Finally, petitioner’s claim that respondent has been “intentionally negligent” by failing to agree to a new collective bargaining agreement with district staff and faculty must be dismissed for lack of jurisdiction.  Respondent correctly states that the Civil Service Law vests exclusive jurisdiction over complaints involving collective bargaining in the Public Employment Relations Board (“PERB”) (Civil Service Law § 205 [5] [d]; see Matter of New York City Transit Authority v. New York State Public Employment Relations Board, et al., 19 NY3d 876).[1]

One final note is in order.  In the petition, petitioner alleges that respondent’s attorney informed him that he “had no such right” to make certain comments during a board meeting.  Respondent denies knowledge or information sufficient to form a belief as to this allegation in its answer.  This strains credulity, however, as the same attorney represents respondent in connection with this appeal.  Additionally, petitioner alleges that the attorney made the comment at a board meeting held shortly before the filing of the petition.  I admonish respondent to ensure that it provides complete and accurate responses in connection with appeals to the Commissioner.

To the extent petitioner’s remaining contentions are not specifically addressed herein, they are without merit.

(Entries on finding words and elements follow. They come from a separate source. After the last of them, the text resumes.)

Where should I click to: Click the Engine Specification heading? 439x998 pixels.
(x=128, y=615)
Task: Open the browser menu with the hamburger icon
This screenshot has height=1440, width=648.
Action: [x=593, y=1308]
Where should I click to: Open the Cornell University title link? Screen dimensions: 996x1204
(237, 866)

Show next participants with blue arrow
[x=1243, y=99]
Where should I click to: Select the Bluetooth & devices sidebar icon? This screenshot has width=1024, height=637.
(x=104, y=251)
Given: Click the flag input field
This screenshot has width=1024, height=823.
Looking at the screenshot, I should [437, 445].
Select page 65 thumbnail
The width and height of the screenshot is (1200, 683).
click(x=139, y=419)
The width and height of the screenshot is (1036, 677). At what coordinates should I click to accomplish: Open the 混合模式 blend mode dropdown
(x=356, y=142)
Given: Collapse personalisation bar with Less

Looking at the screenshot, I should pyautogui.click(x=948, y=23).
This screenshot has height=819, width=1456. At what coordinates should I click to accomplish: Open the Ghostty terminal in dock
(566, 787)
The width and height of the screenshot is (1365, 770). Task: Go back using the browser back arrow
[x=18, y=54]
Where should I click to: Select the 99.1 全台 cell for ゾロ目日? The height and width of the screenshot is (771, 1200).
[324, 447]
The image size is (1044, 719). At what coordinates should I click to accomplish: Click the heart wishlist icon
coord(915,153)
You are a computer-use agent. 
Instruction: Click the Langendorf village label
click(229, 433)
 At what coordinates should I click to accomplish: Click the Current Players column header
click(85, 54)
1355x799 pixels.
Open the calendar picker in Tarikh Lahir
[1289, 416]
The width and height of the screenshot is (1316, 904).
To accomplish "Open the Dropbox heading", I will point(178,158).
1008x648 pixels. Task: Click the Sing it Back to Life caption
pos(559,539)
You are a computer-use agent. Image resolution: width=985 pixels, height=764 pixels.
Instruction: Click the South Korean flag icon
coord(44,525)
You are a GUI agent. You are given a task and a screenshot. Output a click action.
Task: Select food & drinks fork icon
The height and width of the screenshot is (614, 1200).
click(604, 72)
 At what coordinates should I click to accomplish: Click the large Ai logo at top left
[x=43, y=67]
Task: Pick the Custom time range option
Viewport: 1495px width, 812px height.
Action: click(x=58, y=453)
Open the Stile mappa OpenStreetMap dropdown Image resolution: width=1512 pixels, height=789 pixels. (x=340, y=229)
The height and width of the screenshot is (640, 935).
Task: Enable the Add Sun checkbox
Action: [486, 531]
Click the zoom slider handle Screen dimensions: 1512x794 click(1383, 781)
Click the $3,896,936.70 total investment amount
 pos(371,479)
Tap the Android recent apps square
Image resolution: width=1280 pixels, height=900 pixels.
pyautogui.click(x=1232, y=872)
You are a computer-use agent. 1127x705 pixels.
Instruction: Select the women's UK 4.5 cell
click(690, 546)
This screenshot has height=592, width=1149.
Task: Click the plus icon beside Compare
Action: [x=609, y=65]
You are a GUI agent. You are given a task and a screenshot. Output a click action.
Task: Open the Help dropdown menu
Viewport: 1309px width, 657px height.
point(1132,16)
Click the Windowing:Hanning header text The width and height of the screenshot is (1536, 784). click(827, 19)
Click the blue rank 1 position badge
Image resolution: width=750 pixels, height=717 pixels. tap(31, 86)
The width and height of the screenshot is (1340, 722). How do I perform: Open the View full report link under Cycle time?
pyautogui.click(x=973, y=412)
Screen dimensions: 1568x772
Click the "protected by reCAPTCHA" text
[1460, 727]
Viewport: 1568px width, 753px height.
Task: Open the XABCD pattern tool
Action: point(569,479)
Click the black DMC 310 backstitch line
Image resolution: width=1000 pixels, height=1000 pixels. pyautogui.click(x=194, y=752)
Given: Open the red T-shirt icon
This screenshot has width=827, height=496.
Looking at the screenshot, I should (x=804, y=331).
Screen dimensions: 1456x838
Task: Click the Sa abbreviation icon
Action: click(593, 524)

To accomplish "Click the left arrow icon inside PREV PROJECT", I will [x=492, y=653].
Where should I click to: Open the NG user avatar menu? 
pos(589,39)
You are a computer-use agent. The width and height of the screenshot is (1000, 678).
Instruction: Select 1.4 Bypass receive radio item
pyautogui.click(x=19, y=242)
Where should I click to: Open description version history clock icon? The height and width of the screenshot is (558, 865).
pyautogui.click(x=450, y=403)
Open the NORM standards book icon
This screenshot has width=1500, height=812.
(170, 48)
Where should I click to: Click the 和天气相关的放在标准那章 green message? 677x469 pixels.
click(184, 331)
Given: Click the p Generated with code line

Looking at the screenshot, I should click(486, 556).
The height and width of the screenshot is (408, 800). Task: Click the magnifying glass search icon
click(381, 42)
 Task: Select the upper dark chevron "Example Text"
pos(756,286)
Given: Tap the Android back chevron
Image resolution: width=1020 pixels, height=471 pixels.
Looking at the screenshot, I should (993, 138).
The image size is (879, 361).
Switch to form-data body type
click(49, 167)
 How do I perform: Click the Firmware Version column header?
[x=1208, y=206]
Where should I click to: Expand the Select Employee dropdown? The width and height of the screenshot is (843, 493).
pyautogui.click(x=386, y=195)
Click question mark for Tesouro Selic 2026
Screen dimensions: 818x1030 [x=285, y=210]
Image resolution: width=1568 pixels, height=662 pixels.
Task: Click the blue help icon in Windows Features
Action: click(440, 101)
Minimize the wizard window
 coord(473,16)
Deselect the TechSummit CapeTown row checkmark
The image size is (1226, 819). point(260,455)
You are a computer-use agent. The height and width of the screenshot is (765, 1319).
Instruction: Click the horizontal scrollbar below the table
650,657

[1] Indeed, the dispute to which petitioner refers was the subject of PERB mediation and fact-finding (In the Matter of the Fact-Finding Between Lawrence Union Free School District and Lawrence Teachers’ Association, Case No. M2013-242, Jul. 10, 2017, available at  Any assessment of respondent’s conduct in connection therewith would necessarily involve issues within PERB’s exclusive jurisdiction.